In our zeal to kill the enemy, we internally debated the definition of torture. We held individuals at Guantanamo for years without due process. We inexplicably turned a blind eye to torture and executions by the Iraqi government. And we stomached countless other acts in the name of our war on terror.
If you deny my request for a pardon, I will serve my time knowing that sometimes you have to pay a heavy price to live in a free society. I will gladly pay that price if it means we could have a country that is truly conceived in liberty and dedicated to the proposition that all women and men are created equal.”
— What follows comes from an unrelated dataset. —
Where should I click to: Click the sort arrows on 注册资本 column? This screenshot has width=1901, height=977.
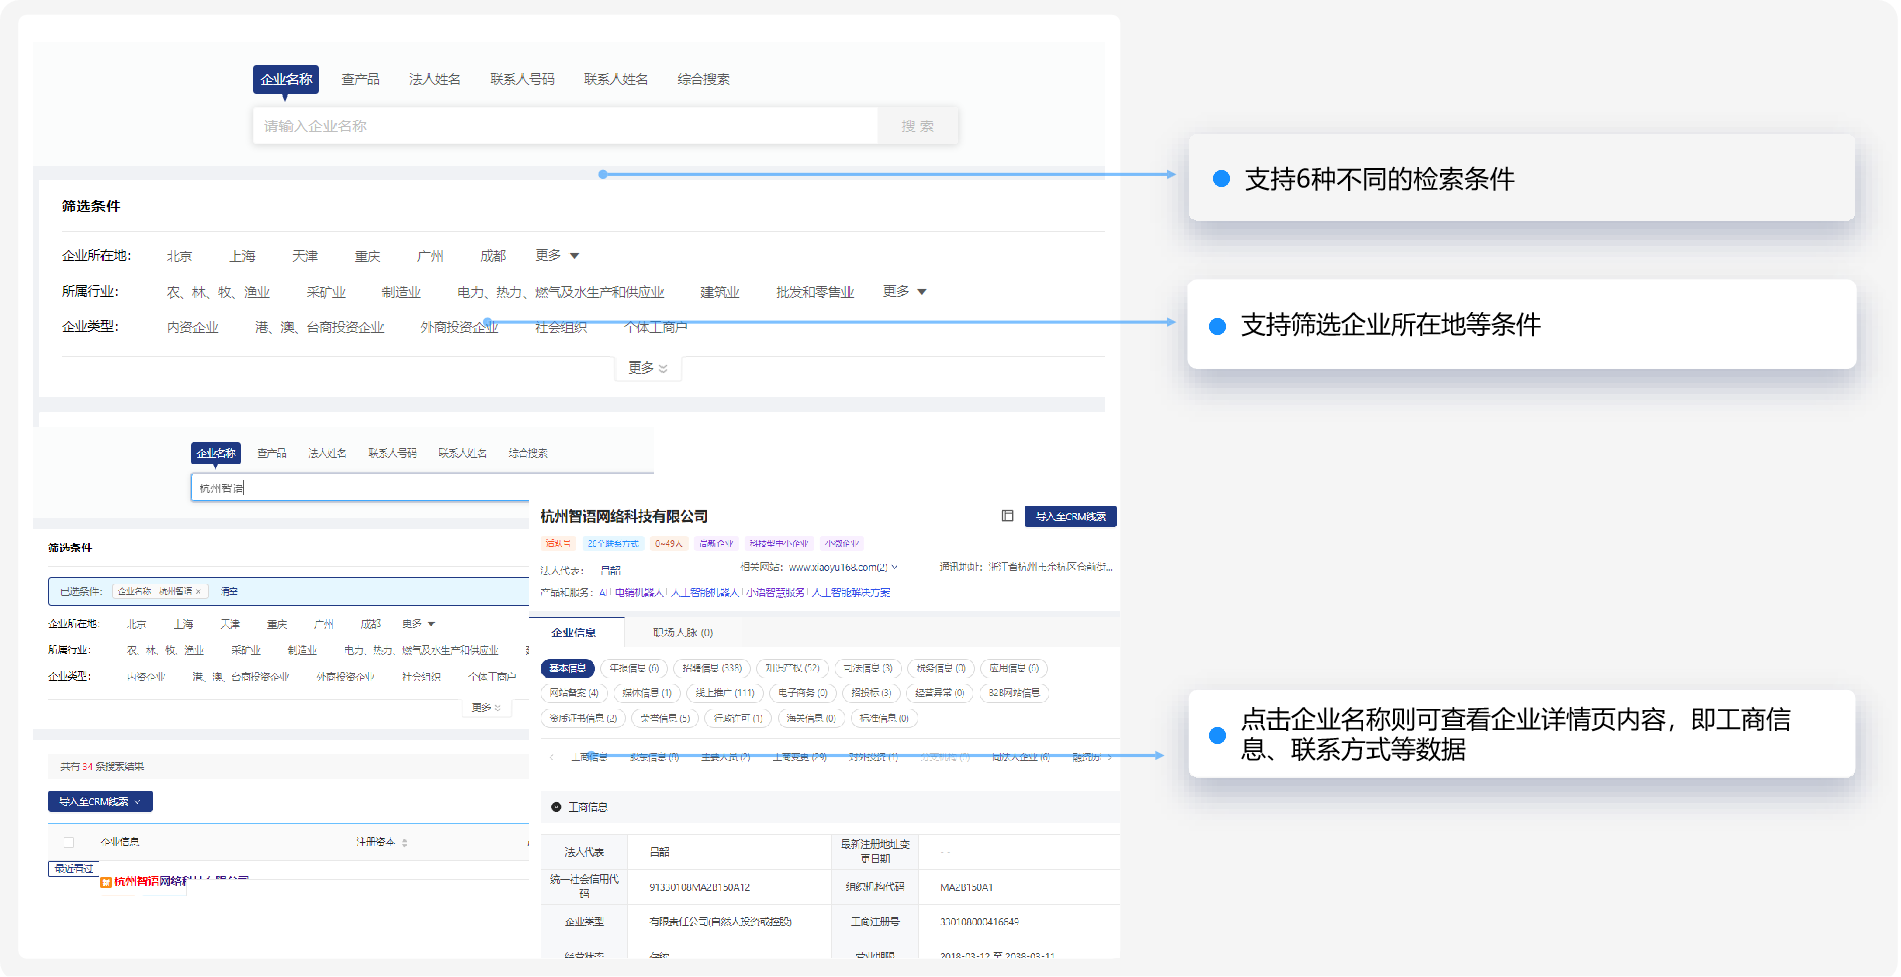[404, 843]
Rothbard and the Libertarian Populists por David S. D'Amato:
The pivot point of libertarian populism is its hostility toward the cronyism that presently characterizes the political economy of the United States. Relationships between powerful elites in government and industry have, libertarian populists argue, cemented into an immovable and perennial force that creates privilege for the few at the expense of the many — hence, libertarian populism. This populism addresses itself to everything from lobbyists to bailouts and to the Federal Reserve System. In point of fact, the “End the Fed” movement, the germ of which was Ron Paul’s stout emphasis on the issue, was arguably among the prime movers and mainsprings of the particular moment of libertarian populism that we’re witnessing right now. Those influenced by the Austrian School and Rothbardian libertarians, contrary to the empty jeremiads of our critics, have always called attention to the often-incestuous relationships between all things big, irrespective of whether they are found in the “public” or the “private” sector. We have been on the forefront of demonstrating the causal link that connects misallocation to corporate welfare in all of its myriad embodiments that show why government intervention in the economic sphere is profoundly harmful, particularly for ordinary working people. The seeming fixation on the Federal Reserve then, is not a randomly chosen fetish of libertarians, but a recognition of the sweeping, harmful implications of Fed policy. Were more Americans to understand the Fed’s role in, for instance, American wars and economic instability, they might see that real libertarian populism is anything but a calculated political rebranding. Rather, libertarian populism simply is genuine, radical libertarianism, the kind that takes the state for what it is — a small criminal class that has successfully institutionalized economic spoliation.
Indeed the principled radical defense of liberty, property, and free markets has always been populist as a matter of course.